- **Given problem**: Rewrite the data from the line containing "Скачать чистый патч (127, 82)" up to and including the line containing "Indeks (133, 13)", substituting "labeled target" for "named target" and leaving everything else unchanged. Omit the pictures from your answer.
::::::::::
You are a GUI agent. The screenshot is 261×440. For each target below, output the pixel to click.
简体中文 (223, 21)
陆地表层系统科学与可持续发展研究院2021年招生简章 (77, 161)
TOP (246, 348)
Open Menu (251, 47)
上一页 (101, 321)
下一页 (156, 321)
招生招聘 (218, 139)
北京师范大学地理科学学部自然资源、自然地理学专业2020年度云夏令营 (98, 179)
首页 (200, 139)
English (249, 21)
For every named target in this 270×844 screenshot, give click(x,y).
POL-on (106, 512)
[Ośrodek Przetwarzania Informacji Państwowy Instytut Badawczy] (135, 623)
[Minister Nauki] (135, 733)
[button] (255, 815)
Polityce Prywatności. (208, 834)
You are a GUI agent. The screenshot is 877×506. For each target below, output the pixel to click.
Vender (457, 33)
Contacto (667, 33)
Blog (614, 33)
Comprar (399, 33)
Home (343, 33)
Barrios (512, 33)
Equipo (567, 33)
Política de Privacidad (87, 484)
::::::::::
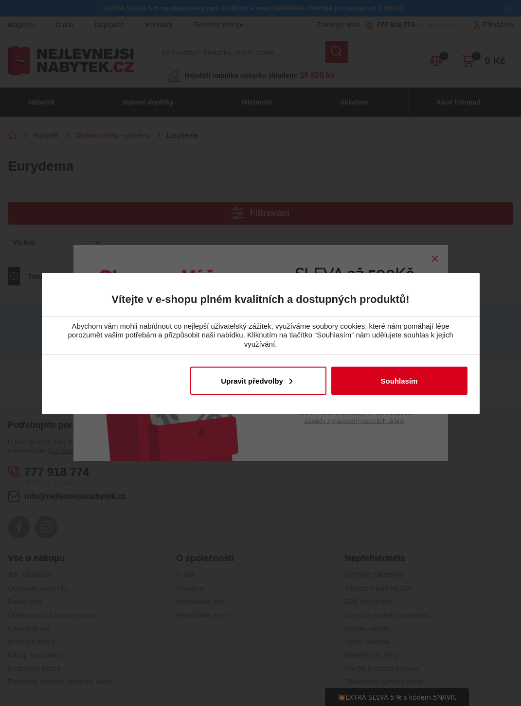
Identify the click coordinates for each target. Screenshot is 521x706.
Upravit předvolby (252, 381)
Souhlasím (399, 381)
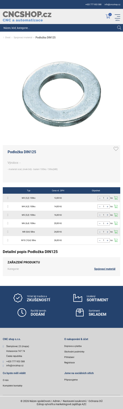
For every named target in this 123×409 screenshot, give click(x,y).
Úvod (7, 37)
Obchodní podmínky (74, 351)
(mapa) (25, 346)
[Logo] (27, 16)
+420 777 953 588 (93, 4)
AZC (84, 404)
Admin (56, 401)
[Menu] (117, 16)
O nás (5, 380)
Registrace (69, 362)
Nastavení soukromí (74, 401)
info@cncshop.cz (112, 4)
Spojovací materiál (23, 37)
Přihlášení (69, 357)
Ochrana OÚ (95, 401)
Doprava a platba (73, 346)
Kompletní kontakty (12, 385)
::::::::::
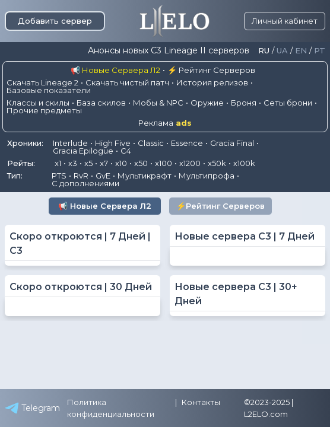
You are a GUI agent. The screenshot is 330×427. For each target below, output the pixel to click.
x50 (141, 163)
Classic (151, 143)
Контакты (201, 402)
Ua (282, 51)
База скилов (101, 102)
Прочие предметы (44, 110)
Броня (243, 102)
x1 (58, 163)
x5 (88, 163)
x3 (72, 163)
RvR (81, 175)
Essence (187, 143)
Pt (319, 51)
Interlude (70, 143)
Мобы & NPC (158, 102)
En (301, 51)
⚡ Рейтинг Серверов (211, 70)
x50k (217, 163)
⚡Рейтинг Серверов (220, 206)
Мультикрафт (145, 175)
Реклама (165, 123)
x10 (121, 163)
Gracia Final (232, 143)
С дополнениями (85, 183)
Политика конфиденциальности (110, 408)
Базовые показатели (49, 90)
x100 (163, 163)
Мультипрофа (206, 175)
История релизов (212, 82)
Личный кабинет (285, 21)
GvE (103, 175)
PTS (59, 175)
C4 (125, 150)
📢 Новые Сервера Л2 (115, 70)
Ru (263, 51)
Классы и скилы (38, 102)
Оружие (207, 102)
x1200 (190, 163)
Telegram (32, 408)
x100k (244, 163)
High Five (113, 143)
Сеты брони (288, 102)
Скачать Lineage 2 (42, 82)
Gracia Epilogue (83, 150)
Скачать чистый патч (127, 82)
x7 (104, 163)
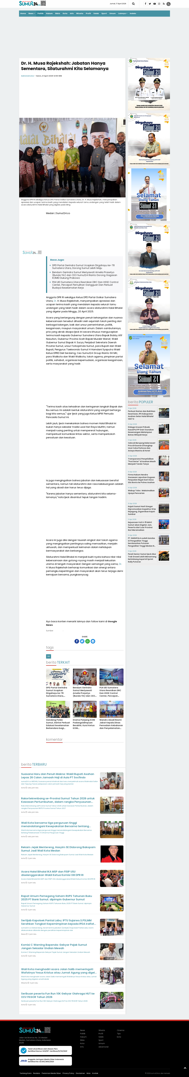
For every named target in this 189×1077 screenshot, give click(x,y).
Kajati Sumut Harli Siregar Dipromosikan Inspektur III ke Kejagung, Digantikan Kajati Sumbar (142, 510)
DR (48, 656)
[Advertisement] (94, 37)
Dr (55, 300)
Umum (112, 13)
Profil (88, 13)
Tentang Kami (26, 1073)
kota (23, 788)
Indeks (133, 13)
::::::::::
- **Correct output**:
Скачать чистый патч (127, 82)
x7 (104, 163)
For every labeled target in this 189×1077 screenshot, give click(x,y).
Kajati Sumut Harli Siregar Dipromosikan Inspektur III ke Kejagung, Digantikan Kajati Sumbar (142, 510)
DR (48, 656)
[Advertisement] (94, 37)
Dr (55, 300)
Umum (112, 13)
Profil (88, 13)
Tentang Kami (26, 1073)
kota (23, 788)
Indeks (133, 13)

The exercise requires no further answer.